Zu Nebenwirkungen fragen Sie den Ökonomen

Die Politiker der großen Koalition ignorieren bei ihren Reformen hartnäckig wirtschaftswissenschaftliches Grundwissen.

Auf dem Philosophenkongress 1948 trat, wie uns der Philosoph Hans Blumenberg überliefert hat, ein Referent mit einem Bauchladen voller Brillen mit Umkehreffekt auf. Er wollte demonstrieren, dass man optisch zwar die Welt auf den Kopf stellen könne, allerdings nur für kurze Frist. Man entkommt der Realität letztlich nicht. Auch die Politik neigt dazu, Brillen mit Umkehreffekt zu tragen. Doch die Erfahrung, dass dies nur kurzfristig hilft, kommt immer schneller und erbarmungsloser. Dabei ist der Wunsch nach einfachen Rezepten und direkter Wirkung nur allzu verständlich, weil allzu menschlich.

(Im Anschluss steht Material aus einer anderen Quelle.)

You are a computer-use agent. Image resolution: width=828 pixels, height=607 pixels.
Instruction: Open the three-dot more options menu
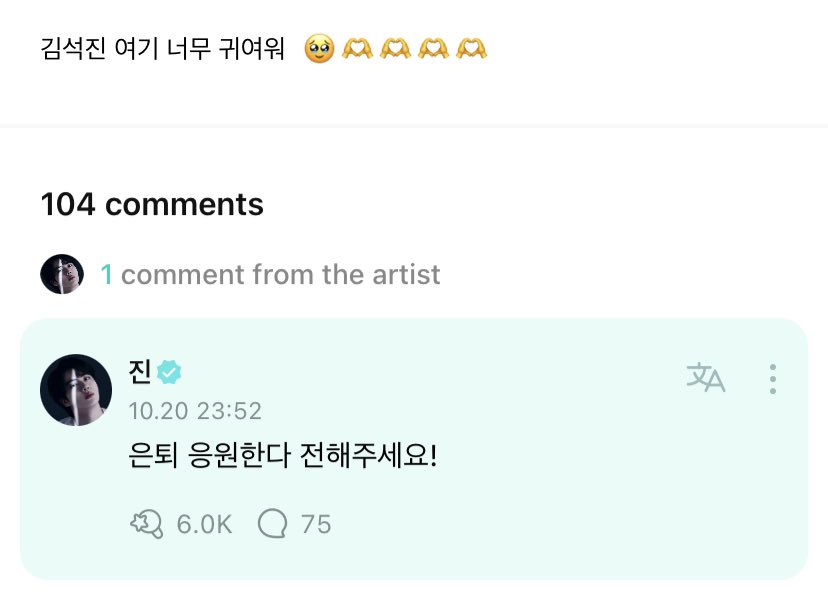tap(772, 378)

Doch sosehr wir uns dies ja wünschen mögen: Tricks und Wundermittel helfen in der Wirtschaftspolitik ebenso wenig wie die bloße Vorstellung des Wünschbaren. Vielleicht war es ja der systematische Fehler der vergangenen Jahre, zumindest in der politischen und öffentlichen Kommunikation, zu häufig den Eindruck erweckt zu haben, dass nun die ultimative Lösung unserer Probleme gefunden sei. Die Begriffe "Jahrhundertreform" und "Mutter aller Reformen" sind Chiffren für diesen Anspruch.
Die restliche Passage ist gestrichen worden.